No idea if it was a triumph or a disaster, but probably landed somewhere between those two parameters. I am like Marmite - people either love me or hate me or are ambivalent about me or don't know anything about me or have an opinion somewhere on a sliding scale. Sorry, don't know why I specified Marmite. I am like anything.
I am doing some early radio interviews in the morning, so rather than get home at 8pm once the kids were in bed and leave the house at 5.30am before they are awake I decided to stay in a hotel tonight. I wanted central, but cheap, so selected a Z hotel on the Strand which promised a room without a window that was very small, but still had a bed, a toilet and a shower (it was still £160 as well but that was about half the price of anywhere else). I actually really liked this, for the solo traveller who just needs to sleep, it's perfect. I am not sure I'd like to share it with someone else, not least because the toilet is as close to being in the room as is possible without travelling to Swansea. But it was everything I needed - a good size bed with a TV on the wall at the end, a tiny desk, a metre square of floor space. I worried it would be too noisy, but the people (or maybe solo person) having quite vigorous sex nearby were polite or un turned on enough to not make any noise beyond the motions of their body and after they (plural or singular) had noiselessly completed there wasn't too much external noise.
The only downside was that I banged my shins on the shower cubicle when I got out of bed. I wouldn't mind staying at hotels like this on tour though. Absolutely adequate for my needs.
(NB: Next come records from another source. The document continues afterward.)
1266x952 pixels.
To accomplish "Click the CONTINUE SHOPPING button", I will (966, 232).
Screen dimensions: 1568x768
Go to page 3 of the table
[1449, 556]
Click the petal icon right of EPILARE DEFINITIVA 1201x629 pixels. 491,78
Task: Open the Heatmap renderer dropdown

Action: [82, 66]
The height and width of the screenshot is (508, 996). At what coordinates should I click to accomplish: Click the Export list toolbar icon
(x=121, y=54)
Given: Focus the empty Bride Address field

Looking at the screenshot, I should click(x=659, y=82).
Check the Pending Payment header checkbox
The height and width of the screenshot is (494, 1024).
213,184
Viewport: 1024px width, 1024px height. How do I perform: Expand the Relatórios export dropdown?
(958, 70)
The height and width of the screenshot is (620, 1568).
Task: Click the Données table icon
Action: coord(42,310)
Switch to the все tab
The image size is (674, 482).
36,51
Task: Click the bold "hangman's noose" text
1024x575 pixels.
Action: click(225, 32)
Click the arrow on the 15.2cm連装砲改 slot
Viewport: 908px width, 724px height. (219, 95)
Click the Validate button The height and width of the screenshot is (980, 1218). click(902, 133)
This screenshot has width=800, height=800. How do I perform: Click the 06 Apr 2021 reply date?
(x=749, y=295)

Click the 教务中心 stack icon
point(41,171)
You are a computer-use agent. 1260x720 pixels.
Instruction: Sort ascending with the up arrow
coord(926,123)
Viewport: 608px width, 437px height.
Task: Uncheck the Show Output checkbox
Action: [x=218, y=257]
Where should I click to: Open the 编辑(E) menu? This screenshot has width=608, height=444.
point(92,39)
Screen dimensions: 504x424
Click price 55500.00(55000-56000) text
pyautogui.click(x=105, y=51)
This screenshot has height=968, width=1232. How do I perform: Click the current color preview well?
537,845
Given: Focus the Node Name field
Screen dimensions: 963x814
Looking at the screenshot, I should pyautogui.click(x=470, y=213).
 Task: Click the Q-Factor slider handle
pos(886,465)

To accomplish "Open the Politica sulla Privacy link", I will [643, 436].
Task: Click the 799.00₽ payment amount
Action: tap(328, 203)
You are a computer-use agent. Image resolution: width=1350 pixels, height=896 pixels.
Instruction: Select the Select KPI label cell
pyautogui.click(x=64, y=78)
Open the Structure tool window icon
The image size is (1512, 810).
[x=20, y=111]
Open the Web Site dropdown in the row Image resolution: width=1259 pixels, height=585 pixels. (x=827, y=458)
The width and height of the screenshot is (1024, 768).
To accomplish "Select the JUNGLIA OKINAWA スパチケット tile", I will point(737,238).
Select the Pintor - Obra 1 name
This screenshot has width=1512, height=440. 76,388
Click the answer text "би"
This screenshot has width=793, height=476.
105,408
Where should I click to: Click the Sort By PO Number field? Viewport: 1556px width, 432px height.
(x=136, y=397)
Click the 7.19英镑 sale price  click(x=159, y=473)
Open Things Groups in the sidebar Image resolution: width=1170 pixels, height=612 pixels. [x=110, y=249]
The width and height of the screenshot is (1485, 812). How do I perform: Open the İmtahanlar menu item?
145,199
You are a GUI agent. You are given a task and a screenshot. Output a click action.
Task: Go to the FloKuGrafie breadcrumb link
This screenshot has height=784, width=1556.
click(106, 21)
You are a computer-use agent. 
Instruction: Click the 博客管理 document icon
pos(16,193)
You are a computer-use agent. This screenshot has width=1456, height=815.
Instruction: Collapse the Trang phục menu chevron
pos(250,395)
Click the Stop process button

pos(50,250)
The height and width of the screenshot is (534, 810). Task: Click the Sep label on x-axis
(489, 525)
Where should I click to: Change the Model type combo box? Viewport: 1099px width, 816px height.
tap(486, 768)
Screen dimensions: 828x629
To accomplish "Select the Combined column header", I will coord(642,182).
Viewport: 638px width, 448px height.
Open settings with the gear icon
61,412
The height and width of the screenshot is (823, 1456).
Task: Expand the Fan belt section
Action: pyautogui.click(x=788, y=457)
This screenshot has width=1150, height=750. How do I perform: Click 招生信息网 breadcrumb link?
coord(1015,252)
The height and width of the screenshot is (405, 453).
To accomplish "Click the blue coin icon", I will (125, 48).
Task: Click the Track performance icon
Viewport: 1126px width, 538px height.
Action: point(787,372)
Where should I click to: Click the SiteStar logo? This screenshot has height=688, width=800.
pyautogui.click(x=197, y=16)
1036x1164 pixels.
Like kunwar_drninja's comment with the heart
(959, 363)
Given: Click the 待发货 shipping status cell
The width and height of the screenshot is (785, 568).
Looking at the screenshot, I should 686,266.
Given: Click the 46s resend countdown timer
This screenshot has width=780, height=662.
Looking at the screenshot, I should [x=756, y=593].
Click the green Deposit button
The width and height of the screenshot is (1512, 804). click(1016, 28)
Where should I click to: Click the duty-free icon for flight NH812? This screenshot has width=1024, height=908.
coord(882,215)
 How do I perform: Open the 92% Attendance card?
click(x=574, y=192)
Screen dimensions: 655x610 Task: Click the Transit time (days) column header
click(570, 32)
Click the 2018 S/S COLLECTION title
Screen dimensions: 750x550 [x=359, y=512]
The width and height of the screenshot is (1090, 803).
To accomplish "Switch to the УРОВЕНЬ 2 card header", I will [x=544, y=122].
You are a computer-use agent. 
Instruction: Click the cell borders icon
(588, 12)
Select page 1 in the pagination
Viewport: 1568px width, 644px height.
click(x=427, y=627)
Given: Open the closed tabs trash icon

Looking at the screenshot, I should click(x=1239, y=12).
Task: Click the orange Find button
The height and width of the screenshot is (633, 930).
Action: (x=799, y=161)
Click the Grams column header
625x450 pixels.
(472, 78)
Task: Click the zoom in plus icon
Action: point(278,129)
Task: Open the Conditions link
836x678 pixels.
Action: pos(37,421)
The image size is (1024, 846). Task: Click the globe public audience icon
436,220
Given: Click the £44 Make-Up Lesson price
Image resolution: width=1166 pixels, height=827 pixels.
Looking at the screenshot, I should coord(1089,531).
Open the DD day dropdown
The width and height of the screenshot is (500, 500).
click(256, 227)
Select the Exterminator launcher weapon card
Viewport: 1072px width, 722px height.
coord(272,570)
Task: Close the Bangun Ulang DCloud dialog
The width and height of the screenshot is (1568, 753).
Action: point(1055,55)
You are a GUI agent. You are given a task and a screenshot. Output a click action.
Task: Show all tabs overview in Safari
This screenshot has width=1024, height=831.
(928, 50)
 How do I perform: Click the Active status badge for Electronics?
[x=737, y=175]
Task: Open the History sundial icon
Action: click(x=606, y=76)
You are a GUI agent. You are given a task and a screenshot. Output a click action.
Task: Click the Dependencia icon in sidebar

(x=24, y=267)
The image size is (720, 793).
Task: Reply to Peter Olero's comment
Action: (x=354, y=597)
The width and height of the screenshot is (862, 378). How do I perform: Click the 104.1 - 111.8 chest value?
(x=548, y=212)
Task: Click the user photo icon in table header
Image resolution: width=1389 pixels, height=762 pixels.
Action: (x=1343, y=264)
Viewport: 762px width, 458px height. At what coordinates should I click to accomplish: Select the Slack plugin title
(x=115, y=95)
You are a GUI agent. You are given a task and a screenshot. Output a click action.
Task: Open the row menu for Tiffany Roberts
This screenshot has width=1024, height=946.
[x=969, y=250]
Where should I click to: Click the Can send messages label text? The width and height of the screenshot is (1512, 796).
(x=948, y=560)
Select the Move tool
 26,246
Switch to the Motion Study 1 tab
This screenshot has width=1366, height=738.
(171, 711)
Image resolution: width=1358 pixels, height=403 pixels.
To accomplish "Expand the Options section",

As I was on the Strand and had an evening to kill I also bought a ticket to see Six, a musical about the wives of King Henry VIII reimagined as the Spice Girls (a bit reminiscent of the even more brilliant Girls 5 Eva) which someone had recommended and it was fun and more importantly nice and short (a running time of about 70 minutes). Twenty years ago the idea of a night alone (either out or in) would have filled me with dread and depression, but I am now very happy with my own company. It felt quite decadent to have a night on the town alone and I was less than 3 minutes from my bed room (literally basically a room that was a bed).
I should have gone and had a nice dinner somewhere rather than picking up a Pret baguette, but apart from that it was a good night out, paid for (out of my earnings) by some insurance people who had heard more about testicles than they were expecting. I did ask them if they got free insurance from their job but they didn't. So what's the point of doing it?